Florence is not just a city of art but "a work of art itself," as stated in the notes accompanying the election of Florence's city center as a UNESCO World Heritage Site: heritage created with the creative genius of great artists like Brunelleschi and Leon Battista Alberti, Masaccio and Filippo Lippi, Botticelli, Donatello, Ghiberti, Luca della Robbia, Giotto, Beato Angelico, not forgetting Galileo and the two great geniuses Leonardo da Vinci and Michelangelo.
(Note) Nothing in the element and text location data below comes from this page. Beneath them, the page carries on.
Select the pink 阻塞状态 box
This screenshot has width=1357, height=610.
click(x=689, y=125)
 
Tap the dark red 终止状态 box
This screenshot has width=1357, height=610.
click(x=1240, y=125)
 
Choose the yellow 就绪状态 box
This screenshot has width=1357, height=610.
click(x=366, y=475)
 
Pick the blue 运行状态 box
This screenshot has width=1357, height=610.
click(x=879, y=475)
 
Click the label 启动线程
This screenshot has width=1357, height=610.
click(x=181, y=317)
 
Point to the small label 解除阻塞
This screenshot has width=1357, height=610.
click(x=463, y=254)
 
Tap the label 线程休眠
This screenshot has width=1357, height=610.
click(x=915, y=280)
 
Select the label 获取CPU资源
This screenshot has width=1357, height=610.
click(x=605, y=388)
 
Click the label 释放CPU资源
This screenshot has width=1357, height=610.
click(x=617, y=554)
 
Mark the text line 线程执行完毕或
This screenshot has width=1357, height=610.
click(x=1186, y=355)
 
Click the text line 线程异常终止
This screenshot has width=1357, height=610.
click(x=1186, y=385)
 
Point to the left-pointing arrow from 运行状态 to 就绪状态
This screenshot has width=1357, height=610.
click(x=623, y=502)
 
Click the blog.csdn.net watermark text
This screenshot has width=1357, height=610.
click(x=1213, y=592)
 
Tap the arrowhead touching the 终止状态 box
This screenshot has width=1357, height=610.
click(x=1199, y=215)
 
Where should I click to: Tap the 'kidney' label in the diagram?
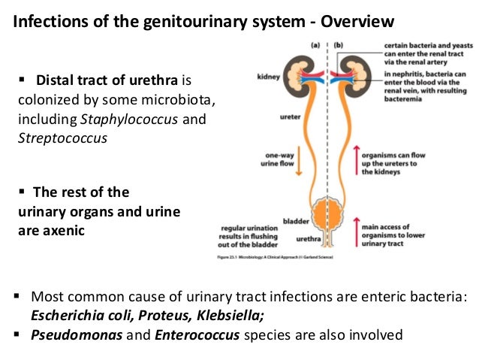point(269,76)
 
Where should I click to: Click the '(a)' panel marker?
point(315,44)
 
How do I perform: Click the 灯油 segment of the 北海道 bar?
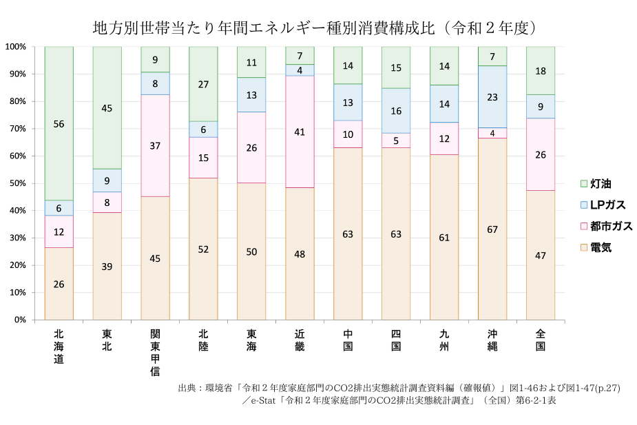59,124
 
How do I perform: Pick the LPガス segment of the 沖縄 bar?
492,97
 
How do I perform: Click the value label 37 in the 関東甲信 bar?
155,145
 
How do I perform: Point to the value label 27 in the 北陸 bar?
203,85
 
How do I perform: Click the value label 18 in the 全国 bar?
541,71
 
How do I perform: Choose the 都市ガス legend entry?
605,226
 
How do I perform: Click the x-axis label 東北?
107,340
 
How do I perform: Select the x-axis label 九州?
444,340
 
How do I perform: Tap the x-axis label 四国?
396,340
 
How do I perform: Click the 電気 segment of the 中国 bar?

Florence, an open-air museum
And all this because there is a surprise hiding around every corner: along the Arno or in the lanes known as "chiassi" (which still seem to reverberate with medieval chatter), on the bridges offering charming views or from the superb high viewpoints, from the hills surrounding the city (from Fiesole the panorama covers the entire Arno valley and the sunsets are unforgettable), or from the top of the dome of Santa Maria in Fiore or from the grand terrace, Piazzale Michelangelo, with San Miniato al Monte, the church "that subjugates," to quote Dante, from where there is a view over the city, in all its magnificence.
The charm and mystery of Ponte Vecchio
Going back down along the Arno, we must mention the history of the Ponte Vecchio, with its air of ancient daily life and characteristic little houses, seemingly "hung" on the piers, built haphazardly by butchers, who were initially isolated on the bridge to protect public hygiene before being moved on to make way for the goldsmiths' and jewelers' workshops that would provide more luster and prestige to the de' Medici family. For his son Francesco's marriage to Joanna of Austria, the Grand Duke of Tuscany Cosimo I charged Giorgio Vasari with designing an ambitious elevated passage, connecting Palazzo Vecchio, the political and administrative center, with the private quarters in Palazzo Pitti, passing through the prestigious Uffizi Gallery. The work was completed in just five months, in 1595, and the Grand Dukes could move around, safely, enjoying a privileged, 360-degree view of the city and... eavesdropping undisturbed on the mood of the people through the open portholes along the way.
The "Vasari Corridor," which is over a kilometer long, can now be visited with advance booking.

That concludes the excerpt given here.